-- AIM --
List every line from the records below that contains the word "beside", counting a line only when the letter case matches.

-- LISTING --
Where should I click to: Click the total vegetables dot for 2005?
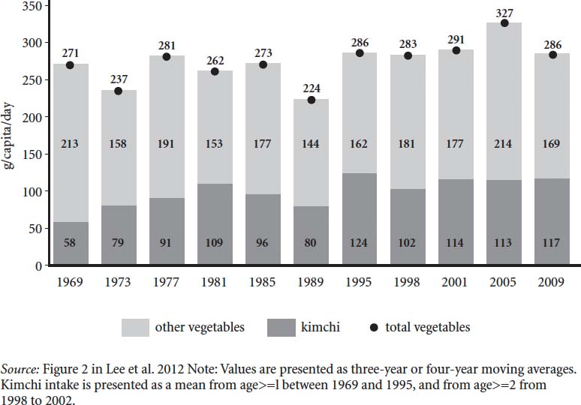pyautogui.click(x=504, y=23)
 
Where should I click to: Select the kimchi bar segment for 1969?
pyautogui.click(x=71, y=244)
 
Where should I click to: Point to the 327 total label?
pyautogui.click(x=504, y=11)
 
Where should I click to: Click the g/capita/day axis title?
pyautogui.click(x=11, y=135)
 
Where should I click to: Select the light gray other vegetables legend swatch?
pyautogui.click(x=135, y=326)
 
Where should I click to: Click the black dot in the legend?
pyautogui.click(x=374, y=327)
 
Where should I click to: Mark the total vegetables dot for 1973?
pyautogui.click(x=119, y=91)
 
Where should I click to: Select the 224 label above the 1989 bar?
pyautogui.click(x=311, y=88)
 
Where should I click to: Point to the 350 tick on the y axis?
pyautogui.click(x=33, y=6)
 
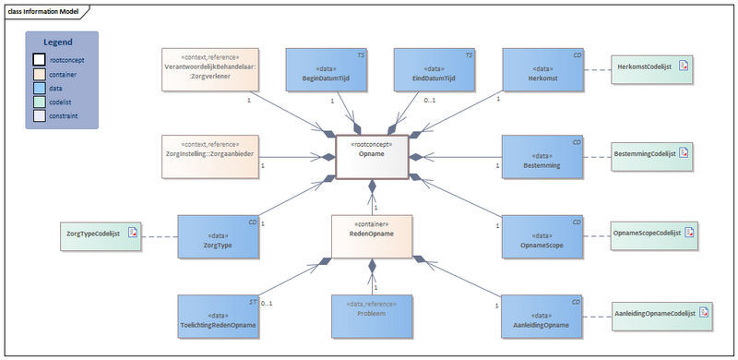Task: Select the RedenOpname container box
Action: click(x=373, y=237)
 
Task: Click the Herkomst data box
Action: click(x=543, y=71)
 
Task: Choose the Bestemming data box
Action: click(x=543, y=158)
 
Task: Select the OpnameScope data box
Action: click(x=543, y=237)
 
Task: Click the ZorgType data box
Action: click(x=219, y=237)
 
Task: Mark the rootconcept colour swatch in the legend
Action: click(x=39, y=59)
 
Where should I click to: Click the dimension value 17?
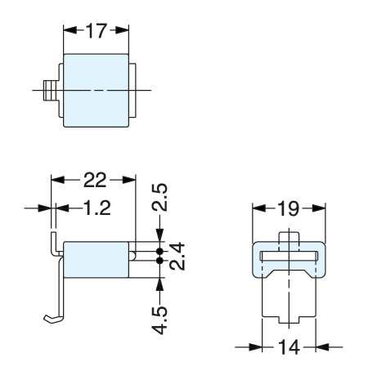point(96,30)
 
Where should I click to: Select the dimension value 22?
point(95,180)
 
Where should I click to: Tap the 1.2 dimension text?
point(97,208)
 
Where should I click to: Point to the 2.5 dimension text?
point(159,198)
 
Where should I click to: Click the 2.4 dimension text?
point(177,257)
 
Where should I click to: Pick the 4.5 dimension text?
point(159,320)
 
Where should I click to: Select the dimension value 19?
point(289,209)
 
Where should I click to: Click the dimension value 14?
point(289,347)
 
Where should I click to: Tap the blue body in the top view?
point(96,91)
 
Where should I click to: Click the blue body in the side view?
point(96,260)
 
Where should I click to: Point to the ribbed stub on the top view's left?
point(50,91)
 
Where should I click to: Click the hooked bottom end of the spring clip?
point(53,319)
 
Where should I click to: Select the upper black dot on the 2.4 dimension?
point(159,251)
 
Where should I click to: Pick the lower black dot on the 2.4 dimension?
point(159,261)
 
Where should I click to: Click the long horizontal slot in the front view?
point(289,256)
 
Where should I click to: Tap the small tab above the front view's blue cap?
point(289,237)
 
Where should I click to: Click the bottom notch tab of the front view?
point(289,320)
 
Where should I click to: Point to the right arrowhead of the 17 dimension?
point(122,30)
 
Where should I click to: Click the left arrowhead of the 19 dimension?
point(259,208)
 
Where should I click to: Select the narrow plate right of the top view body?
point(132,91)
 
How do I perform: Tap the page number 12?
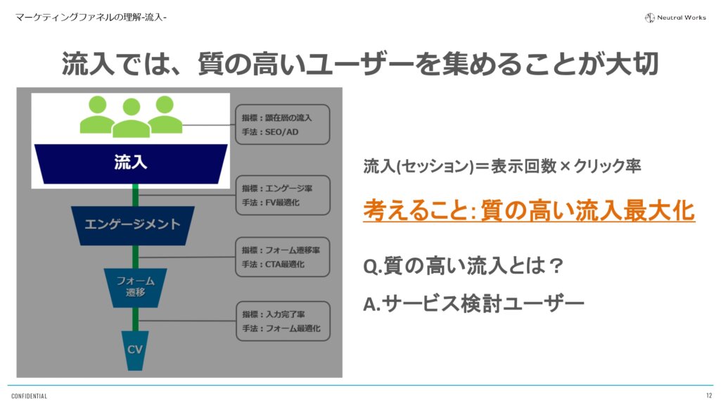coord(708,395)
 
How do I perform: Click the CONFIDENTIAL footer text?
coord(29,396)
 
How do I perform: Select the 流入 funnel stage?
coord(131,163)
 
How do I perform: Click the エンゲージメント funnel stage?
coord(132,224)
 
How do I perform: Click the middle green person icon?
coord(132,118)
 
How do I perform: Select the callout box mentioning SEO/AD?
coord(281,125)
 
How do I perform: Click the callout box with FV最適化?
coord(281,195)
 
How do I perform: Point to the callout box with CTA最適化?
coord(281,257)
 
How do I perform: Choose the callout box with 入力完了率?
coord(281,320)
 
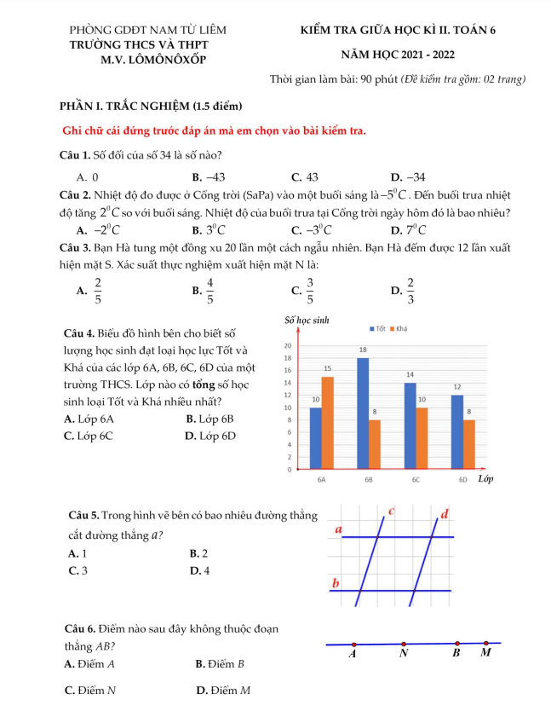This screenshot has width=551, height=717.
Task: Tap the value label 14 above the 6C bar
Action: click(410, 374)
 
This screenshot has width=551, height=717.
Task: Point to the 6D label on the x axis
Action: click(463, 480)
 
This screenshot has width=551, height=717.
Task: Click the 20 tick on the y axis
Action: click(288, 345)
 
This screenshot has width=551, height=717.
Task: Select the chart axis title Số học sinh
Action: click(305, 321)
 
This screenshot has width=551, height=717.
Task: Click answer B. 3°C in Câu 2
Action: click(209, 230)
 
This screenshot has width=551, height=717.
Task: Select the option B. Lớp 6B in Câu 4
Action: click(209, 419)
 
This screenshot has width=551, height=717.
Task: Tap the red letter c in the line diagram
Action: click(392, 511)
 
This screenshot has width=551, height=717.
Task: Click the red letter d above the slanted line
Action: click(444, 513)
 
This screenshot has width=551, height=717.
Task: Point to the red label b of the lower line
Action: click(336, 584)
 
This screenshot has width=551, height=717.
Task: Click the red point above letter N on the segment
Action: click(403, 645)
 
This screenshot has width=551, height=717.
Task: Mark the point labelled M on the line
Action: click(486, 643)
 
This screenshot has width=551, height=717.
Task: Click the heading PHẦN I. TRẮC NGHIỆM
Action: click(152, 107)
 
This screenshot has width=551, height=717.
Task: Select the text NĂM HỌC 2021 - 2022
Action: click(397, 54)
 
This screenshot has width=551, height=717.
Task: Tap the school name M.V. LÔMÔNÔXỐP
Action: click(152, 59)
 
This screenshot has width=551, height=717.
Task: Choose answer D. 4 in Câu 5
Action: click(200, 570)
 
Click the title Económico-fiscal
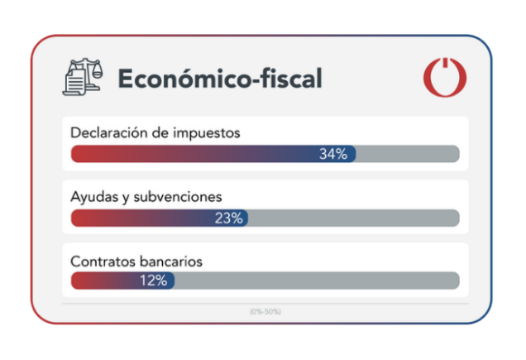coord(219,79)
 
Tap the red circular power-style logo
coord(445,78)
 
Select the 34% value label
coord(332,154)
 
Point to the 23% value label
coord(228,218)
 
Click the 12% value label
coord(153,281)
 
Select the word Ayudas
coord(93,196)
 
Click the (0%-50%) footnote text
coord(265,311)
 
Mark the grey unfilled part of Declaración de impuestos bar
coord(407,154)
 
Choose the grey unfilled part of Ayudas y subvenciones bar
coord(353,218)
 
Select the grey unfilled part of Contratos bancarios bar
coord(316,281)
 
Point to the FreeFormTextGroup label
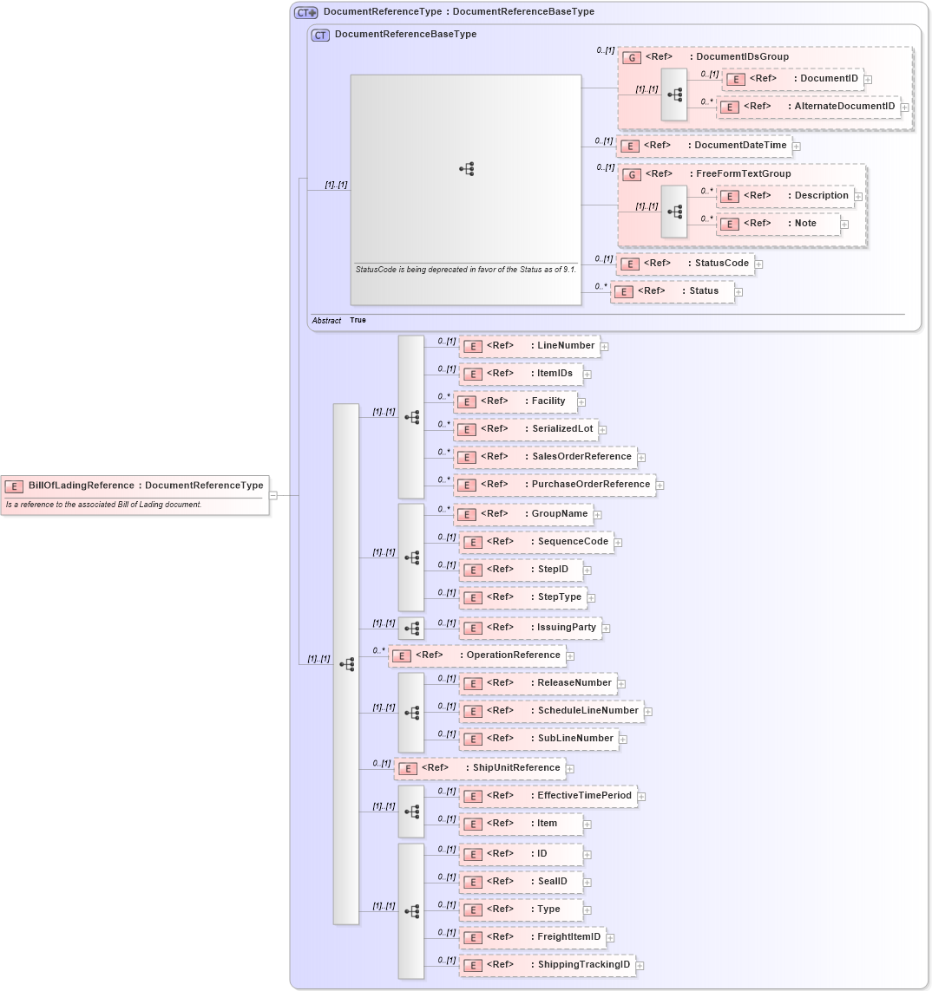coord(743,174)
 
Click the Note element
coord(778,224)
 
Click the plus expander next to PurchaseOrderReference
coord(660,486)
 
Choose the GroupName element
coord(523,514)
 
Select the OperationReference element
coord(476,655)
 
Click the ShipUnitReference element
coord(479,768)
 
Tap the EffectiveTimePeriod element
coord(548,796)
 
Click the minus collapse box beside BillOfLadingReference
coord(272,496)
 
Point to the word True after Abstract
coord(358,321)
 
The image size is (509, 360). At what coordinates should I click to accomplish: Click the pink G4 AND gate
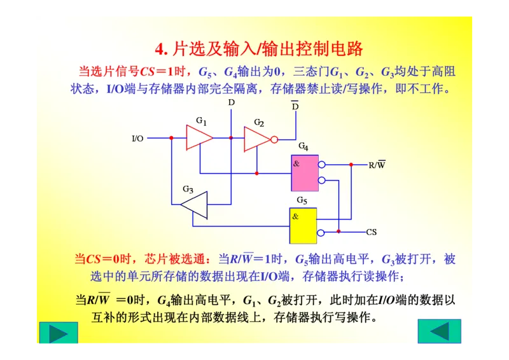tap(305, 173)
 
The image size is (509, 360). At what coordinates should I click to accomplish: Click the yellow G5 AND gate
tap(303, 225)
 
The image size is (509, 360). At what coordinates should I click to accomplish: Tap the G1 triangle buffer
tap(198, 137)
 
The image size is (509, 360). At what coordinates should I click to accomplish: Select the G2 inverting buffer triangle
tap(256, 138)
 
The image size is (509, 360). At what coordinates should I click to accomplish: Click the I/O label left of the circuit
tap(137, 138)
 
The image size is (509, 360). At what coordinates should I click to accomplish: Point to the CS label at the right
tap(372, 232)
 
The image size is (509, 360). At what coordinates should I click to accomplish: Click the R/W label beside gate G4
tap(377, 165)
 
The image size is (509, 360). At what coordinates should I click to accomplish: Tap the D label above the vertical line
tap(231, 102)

-- WRITTEN SOLUTION --
Click the minus collapse box beside BillOfLadingReference
The image size is (509, 360). At what coordinates should I click to accomplish: Click the R/W label beside gate G4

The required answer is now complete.